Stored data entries
::::::

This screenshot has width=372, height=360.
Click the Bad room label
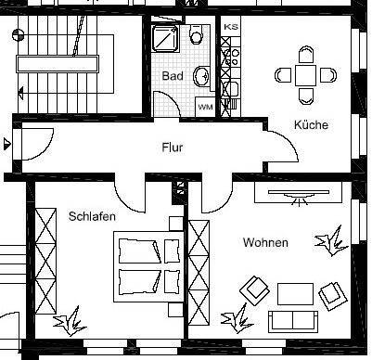(172, 75)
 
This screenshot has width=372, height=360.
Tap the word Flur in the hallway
(173, 147)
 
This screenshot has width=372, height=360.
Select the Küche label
(311, 124)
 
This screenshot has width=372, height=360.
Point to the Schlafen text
(91, 215)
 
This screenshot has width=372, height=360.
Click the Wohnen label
(265, 242)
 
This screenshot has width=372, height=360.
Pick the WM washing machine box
(205, 107)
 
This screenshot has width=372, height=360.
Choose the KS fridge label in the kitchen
(231, 28)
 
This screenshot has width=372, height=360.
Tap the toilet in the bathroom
(196, 36)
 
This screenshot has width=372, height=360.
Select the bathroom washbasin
(202, 77)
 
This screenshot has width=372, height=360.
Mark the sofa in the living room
(294, 321)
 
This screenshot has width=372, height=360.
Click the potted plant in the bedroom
(69, 324)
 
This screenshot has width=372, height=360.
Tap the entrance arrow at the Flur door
(7, 143)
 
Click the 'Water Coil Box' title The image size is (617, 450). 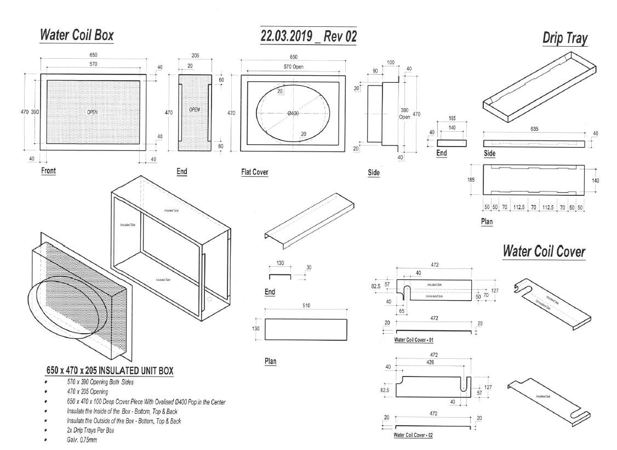[x=76, y=36]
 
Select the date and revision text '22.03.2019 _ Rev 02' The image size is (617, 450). [x=308, y=36]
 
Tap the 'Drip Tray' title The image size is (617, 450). [x=564, y=38]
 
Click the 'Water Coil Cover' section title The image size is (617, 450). [x=544, y=251]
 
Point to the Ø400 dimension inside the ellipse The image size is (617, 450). [x=293, y=113]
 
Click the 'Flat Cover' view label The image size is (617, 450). [x=255, y=172]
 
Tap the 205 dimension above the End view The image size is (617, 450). [x=195, y=56]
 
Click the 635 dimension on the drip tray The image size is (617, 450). [x=534, y=128]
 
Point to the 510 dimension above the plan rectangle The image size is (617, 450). [x=305, y=305]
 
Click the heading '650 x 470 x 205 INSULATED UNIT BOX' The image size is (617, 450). [x=110, y=371]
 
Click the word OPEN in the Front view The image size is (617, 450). [x=92, y=111]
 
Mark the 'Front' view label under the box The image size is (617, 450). [x=49, y=171]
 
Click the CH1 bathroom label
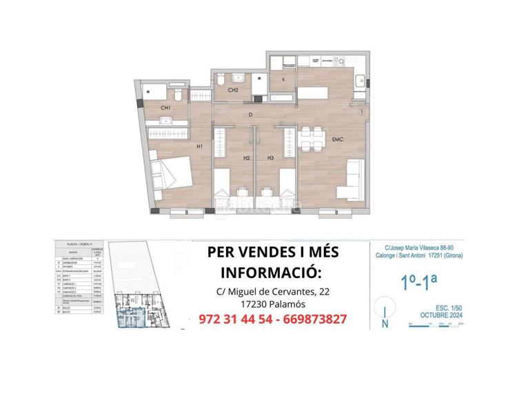(x=165, y=108)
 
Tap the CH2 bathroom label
(x=233, y=90)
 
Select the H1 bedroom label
(x=199, y=146)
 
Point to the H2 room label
(x=246, y=159)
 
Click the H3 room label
(x=271, y=159)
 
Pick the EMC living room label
(x=338, y=140)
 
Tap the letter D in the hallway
(x=251, y=115)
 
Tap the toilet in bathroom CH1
(x=177, y=92)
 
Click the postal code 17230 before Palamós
(x=243, y=305)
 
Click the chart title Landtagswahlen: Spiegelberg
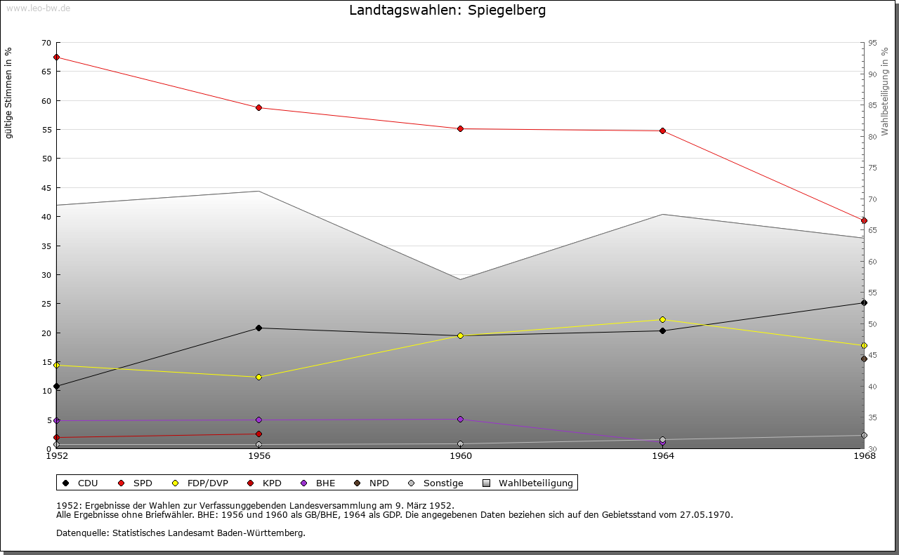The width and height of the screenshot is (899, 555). [447, 11]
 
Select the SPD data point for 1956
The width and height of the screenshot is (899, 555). [258, 107]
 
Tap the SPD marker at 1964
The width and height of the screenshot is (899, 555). [662, 131]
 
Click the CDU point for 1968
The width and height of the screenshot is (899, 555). [864, 302]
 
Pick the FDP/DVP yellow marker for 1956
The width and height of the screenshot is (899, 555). [258, 377]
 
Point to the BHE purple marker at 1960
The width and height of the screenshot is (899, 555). [461, 419]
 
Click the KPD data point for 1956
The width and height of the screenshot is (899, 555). [258, 434]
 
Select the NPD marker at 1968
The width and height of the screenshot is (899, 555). [864, 359]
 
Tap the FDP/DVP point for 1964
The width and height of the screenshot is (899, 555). [662, 319]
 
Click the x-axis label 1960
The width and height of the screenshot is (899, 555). [461, 456]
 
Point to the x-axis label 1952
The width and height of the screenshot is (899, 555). [56, 456]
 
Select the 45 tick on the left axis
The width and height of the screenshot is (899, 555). [46, 188]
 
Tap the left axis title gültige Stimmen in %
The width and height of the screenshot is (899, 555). [9, 93]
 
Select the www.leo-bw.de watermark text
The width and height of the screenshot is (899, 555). [37, 7]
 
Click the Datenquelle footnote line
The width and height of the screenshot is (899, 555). [181, 533]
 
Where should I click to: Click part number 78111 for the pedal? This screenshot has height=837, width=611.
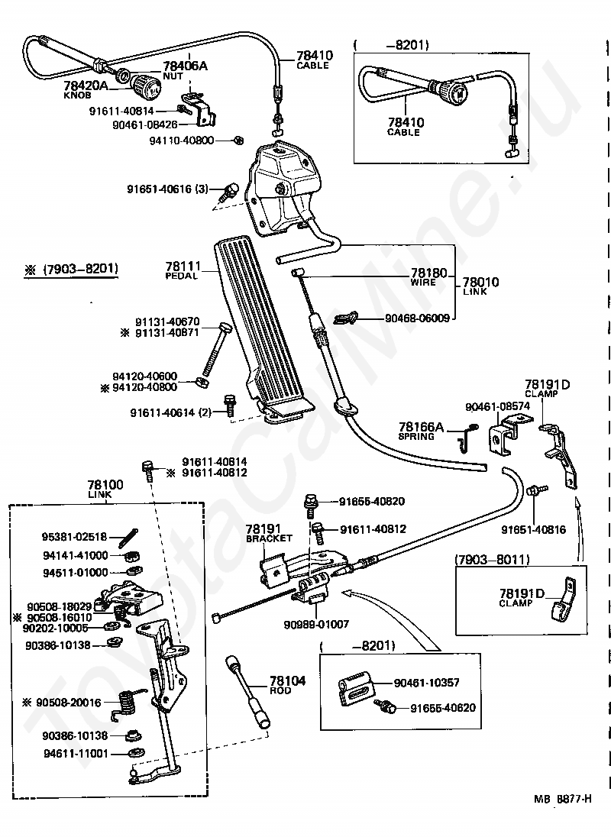point(183,266)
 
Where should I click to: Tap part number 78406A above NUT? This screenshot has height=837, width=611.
point(185,66)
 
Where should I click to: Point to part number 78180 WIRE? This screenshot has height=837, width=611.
point(428,273)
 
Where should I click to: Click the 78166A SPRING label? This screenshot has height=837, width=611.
point(420,428)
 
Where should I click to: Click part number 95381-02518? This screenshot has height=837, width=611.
point(76,537)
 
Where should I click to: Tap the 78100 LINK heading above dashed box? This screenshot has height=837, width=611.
point(102,486)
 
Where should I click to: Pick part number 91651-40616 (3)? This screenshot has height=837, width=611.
point(166,188)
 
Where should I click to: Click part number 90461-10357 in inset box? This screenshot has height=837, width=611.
point(435,683)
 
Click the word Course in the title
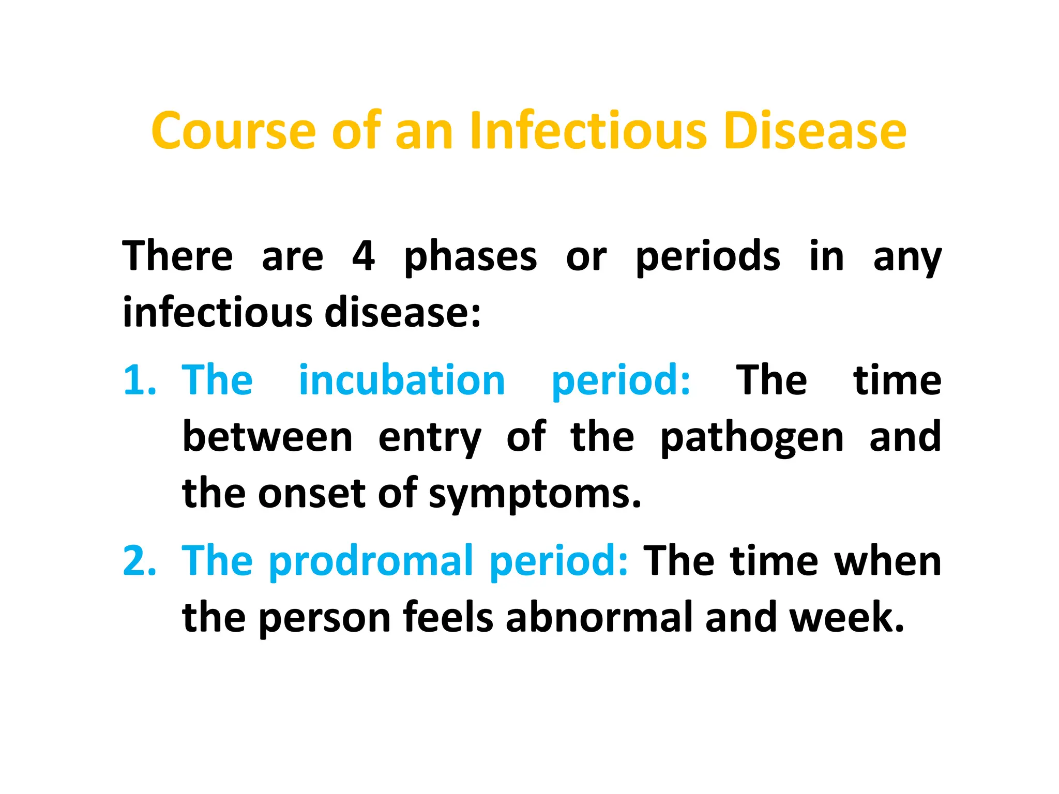click(233, 131)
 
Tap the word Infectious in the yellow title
click(587, 131)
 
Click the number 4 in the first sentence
click(364, 256)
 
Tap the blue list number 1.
click(139, 380)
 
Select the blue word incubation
click(402, 380)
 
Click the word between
click(267, 437)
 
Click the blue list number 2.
click(139, 561)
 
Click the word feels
click(448, 617)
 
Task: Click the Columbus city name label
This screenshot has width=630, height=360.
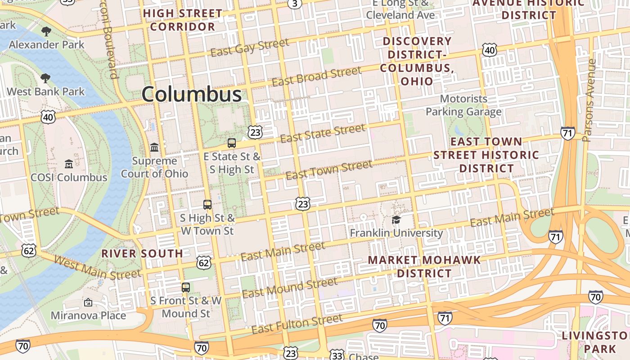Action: pos(192,94)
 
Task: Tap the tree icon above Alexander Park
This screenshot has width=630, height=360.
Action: pos(46,32)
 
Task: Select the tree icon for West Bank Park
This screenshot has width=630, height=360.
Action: pos(45,78)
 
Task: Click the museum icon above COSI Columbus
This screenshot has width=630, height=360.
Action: pos(69,164)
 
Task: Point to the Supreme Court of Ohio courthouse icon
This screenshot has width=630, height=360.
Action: pos(154,147)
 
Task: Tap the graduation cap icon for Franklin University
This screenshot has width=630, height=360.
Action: pos(396,220)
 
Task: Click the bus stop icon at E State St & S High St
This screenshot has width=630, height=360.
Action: pos(232,143)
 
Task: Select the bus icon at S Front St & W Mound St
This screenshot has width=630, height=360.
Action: pos(186,287)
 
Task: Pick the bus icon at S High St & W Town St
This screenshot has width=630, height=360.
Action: pos(207,205)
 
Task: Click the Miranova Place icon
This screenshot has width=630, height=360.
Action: pos(88,302)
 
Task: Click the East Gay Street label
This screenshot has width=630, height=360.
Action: pos(250,48)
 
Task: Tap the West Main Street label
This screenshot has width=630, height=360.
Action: pos(97,268)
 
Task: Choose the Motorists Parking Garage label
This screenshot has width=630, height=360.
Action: pos(464,105)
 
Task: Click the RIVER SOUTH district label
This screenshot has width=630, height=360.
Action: pos(142,253)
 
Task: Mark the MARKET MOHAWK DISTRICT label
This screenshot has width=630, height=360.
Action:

::::::

- [WRITTEN INSTRUCTION]: Rewrite the lines as a Markdown table with the columns Row and Line. Cover only the part that opens with the line containing "Select the blue word incubation" and closes with the line containing "Action: pos(69,164)", and leave out blank lines and pictures.

- [RESULT BELOW]:
| Row | Line |
|---|---|
| 1 | Select the blue word incubation |
| 2 | click(402, 380) |
| 3 | Click the word between |
| 4 | click(267, 437) |
| 5 | Click the blue list number 2. |
| 6 | click(139, 561) |
| 7 | Click the word feels |
| 8 | click(448, 617) |
| 9 | Task: Click the Columbus city name label |
| 10 | This screenshot has width=630, height=360. |
| 11 | Action: pos(192,94) |
| 12 | Task: Tap the tree icon above Alexander Park |
| 13 | This screenshot has width=630, height=360. |
| 14 | Action: pos(46,32) |
| 15 | Task: Select the tree icon for West Bank Park |
| 16 | This screenshot has width=630, height=360. |
| 17 | Action: pos(45,78) |
| 18 | Task: Click the museum icon above COSI Columbus |
| 19 | This screenshot has width=630, height=360. |
| 20 | Action: pos(69,164) |